Hug a bully day on mumsnet tonight

Celadorthepinksequineddragon · 05/09/2013 19:27

MarmaladeTwatkins, thanks for responding to my post. I have no intention at all to be patronising, but I do disagree with you.

If a person is put 'in control' for want of a better expression, it will generally be because the other person is working in the service industry. I can't definitively speak for others on this thread but genuinely believe the focus is on putting themself back in control rather than looking down on anyone.

For what it's worth, I have worked in retail, behind a bar and stacking shelves - exactly the kind of roles you believe i'm being patronising about - they stopped DH and I from starving and I am grateful for everyone of those roles Smile.

Alisvolatpropiis · 05/09/2013 19:28

Yes pig we have a right to feel whatever we feel.
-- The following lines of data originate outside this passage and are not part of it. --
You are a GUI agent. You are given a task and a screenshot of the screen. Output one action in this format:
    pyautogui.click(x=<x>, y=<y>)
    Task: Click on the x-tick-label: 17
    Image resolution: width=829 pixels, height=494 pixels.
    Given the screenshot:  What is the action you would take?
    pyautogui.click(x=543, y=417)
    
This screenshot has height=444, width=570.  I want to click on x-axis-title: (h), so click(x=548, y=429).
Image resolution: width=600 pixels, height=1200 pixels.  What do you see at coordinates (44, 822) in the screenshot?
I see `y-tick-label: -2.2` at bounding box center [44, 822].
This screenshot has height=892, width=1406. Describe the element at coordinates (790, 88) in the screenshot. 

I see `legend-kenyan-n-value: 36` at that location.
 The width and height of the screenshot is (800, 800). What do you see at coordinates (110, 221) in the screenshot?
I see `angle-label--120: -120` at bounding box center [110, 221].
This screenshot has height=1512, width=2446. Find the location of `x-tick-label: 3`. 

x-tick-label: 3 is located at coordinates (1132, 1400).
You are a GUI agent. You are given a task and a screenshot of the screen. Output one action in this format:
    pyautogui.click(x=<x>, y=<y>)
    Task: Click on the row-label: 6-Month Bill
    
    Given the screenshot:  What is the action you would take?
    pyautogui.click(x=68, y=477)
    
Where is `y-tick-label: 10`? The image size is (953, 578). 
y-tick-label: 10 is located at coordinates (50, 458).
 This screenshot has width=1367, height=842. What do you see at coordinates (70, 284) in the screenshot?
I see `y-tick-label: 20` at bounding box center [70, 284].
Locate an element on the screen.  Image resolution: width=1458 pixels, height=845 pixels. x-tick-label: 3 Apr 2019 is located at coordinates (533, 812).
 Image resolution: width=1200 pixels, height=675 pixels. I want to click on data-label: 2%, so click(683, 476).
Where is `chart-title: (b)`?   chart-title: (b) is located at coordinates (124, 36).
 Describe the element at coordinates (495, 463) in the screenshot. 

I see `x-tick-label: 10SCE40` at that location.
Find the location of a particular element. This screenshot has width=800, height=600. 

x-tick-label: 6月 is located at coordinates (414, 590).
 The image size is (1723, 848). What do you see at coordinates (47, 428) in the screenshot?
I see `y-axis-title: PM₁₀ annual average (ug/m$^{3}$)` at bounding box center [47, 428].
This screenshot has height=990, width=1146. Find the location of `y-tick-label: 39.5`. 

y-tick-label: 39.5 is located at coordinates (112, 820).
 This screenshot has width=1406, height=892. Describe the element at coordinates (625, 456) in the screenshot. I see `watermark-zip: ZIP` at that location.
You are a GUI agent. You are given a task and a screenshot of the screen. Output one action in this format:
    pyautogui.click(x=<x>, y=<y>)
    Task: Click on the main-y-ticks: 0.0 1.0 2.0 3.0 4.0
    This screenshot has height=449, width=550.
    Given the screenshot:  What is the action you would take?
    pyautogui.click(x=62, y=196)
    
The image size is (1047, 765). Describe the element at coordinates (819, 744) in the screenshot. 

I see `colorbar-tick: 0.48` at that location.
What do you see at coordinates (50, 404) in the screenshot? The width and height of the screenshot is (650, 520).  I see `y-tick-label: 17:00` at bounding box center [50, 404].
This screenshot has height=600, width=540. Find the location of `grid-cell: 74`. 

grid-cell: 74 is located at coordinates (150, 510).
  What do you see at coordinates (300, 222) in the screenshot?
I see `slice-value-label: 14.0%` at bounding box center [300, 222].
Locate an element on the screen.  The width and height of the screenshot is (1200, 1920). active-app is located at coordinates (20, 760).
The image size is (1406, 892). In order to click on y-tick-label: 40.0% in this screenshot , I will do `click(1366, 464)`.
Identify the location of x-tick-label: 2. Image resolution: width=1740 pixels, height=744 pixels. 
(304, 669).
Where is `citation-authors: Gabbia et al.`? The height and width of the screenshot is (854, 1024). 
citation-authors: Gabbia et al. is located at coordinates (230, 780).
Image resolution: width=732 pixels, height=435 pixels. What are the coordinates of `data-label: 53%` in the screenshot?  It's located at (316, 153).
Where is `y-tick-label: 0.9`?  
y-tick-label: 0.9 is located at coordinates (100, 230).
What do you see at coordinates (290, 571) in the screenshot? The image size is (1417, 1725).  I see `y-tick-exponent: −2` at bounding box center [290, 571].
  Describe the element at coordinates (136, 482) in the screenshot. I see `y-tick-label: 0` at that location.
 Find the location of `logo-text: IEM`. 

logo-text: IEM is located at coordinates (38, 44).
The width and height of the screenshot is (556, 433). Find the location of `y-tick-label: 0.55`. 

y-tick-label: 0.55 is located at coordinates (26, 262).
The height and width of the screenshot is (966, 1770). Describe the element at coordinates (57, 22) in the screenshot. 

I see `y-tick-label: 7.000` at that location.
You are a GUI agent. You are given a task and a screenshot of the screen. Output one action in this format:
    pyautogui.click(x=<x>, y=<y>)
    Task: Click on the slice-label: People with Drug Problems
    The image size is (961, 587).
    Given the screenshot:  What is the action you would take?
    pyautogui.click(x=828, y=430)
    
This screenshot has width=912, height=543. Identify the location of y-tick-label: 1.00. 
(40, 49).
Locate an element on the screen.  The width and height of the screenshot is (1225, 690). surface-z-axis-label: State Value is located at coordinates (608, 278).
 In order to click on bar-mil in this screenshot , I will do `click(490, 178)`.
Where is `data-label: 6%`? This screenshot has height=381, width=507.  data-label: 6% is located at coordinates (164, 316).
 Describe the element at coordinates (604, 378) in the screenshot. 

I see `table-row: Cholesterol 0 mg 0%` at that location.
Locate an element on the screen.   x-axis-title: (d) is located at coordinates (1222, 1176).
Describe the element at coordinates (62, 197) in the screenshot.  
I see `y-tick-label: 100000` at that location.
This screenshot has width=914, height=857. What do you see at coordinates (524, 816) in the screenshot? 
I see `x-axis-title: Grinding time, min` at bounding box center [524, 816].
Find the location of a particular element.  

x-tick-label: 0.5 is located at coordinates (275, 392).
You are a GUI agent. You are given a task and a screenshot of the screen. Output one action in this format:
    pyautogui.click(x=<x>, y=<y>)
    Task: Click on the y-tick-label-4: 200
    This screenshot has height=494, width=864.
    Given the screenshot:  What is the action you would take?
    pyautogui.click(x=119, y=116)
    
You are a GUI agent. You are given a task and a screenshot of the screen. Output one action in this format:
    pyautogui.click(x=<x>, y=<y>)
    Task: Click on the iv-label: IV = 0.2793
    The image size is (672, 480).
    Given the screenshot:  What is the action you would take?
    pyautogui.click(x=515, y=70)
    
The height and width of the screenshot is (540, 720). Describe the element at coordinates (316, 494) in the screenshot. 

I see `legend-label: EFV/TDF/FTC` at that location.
However the op asked was she unreasonable and I think she was.

I think snobbery about people's jobs is particularly unpleasant and demonstrates an immature attitude.

Maggietess · 05/09/2013 19:37

On an aside, I came across a giek recently who had been an horrific awful bully at my school, I was terrified of her.

Bumped into her recently and she seemed like a really lovely person, admitting "god I'm surprised you spoke to me if you remember me from school, I was a bitch".

She then went on to explain what a crap time she'd been having at home (awful back story actually) , how much she wasn't able for academic work but how getting in to the right job (nail technician) had been the making of her.

She didn't remember me at all needless to say but she's now very successful running a chain of her own nail bars... I should have been jealous but actually she seems kind of nice and I was glad for her...

(realise that most of the bitches were probably just bitches but this encounter kind of let me get over the memory of her bullying if this makes any sense??)

SDTGisAnEvilWolefGenius · 05/09/2013 19:38

I would like my bullies to feel the same pain that I felt then, and still feel now. I'd like them to imagine how it feels to be suicidal at 14 because of the behaviour of little shits at school - to imagine how they'd feel if it was their child being bullied and feeling so desperate.

I want them to know how much damage they have done to my life. I expect this makes me a bad person.